The locomotive roster reads like a roll call of country pubs and shipyards. STAMFORD, built by Avonside in 1927 for the Pilton quarries. BELVOIR, Andrew Barclay, 1954, ex-Woolsthorpe. UPPINGHAM, Peckett and Sons, 1912, ex-James Pain ironstone. CRANFORD No. 2, ELIZABETH, RHOS, KETTON No. 1. These small engines were named because they were known personally. A driver and fireman might work the same locomotive for decades. When the quarries closed in the 1960s and early 1970s and the engines became surplus, they were often the last working survivors of their type. The museum's collection is, in many cases, the only example of its wagon class still in existence. A few of the hopper wagons displayed here are literally the last of their breed.

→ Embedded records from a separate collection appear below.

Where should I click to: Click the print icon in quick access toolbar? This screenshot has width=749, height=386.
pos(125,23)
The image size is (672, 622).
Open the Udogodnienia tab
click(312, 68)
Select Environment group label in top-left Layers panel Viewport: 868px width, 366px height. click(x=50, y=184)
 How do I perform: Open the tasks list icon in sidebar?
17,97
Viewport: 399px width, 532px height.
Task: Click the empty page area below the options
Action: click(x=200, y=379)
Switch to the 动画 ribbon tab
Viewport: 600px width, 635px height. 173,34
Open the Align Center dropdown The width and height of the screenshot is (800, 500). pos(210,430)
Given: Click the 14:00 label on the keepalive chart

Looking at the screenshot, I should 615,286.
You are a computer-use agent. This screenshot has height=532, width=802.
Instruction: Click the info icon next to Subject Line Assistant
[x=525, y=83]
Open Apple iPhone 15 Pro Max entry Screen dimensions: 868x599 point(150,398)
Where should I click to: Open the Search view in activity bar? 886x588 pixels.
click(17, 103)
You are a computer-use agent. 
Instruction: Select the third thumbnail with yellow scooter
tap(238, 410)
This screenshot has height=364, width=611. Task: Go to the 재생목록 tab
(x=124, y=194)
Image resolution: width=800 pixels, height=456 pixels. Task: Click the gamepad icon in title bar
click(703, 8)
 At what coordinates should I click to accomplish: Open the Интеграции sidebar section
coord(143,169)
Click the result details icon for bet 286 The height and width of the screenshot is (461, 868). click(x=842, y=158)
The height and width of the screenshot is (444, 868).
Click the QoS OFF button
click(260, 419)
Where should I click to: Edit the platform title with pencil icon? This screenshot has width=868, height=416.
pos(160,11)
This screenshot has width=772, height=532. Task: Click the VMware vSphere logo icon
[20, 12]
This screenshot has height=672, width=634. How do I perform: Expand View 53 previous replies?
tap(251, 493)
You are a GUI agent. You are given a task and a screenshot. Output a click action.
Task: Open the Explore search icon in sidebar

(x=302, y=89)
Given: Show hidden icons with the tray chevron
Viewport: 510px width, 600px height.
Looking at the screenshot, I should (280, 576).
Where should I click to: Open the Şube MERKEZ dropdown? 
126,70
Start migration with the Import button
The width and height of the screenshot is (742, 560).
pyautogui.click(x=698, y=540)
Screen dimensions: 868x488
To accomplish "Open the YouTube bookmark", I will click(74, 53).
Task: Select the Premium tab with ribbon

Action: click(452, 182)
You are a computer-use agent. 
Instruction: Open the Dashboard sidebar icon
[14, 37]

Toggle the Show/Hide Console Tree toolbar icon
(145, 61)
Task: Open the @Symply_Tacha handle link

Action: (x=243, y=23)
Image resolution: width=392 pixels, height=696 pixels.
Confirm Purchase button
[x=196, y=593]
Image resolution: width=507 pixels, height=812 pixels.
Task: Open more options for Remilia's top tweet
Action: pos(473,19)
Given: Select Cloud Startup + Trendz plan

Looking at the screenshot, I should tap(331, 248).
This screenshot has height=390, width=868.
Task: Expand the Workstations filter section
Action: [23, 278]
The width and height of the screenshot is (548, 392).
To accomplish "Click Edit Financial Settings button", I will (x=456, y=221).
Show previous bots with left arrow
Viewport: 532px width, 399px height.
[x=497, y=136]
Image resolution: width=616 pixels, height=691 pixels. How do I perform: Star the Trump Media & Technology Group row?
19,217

The Locomotive From Singapore

The story of SINGAPORE deserves a section to itself. Built by Hawthorn Leslie of Newcastle in 1936, the locomotive was exported to the Royal Navy Dockyard at Singapore, where it worked shunting duties through the late 1930s and into the war. When the Japanese captured Singapore in February 1942, the engine was caught in air raids and acquired the marks it still carries: small dents and tears from machine-gun fire and shrapnel. After the war it returned to Britain, worked at Chatham Dockyard, and eventually came to Rutland. The volunteers are raising funds to restore it to working order. The damage will not be repaired. It is part of what the locomotive is now: a working machine that was once also a target.

Why It Matters

Heritage railways tend to celebrate the romance of express passenger trains, the streamlined glamour of the LNER A4s and the Great Western Castles. Industrial railways are scruffier, less photogenic, more honest about what railways were actually for. They moved coal, stone, iron, sugar beet, cement. The men who ran them did dirty work for ordinary pay. Rutland's quarries shaped a county; the steelworks at Corby that they fed shaped a town. When the work stopped, both places had to figure out what came next. The Cottesmore Iron Ore Mines Sidings became a museum because someone wanted to remember. On open days, with a small saddle-tank engine simmering in the yard and a brake van full of children, that remembering is a generous, noisy act.

From the Air

Located at 52.71 degrees north, 0.69 degrees west, just northeast of Oakham in Rutland. The site sits in low rolling countryside on the former Midland Railway branch line to Ashwell Signal Box. Best viewed at low altitude in clear weather; look for the locomotive shed and short demonstration track. Nearest major airfield is RAF Wittering (EGXT), 10 nautical miles east-southeast, just south of Stamford on the A1. Cambridge City Airport (EGSC) lies about 45 nautical miles southeast. Watch for active military traffic around Wittering and the Kendrew Barracks (former RAF Cottesmore) circuit a few miles north.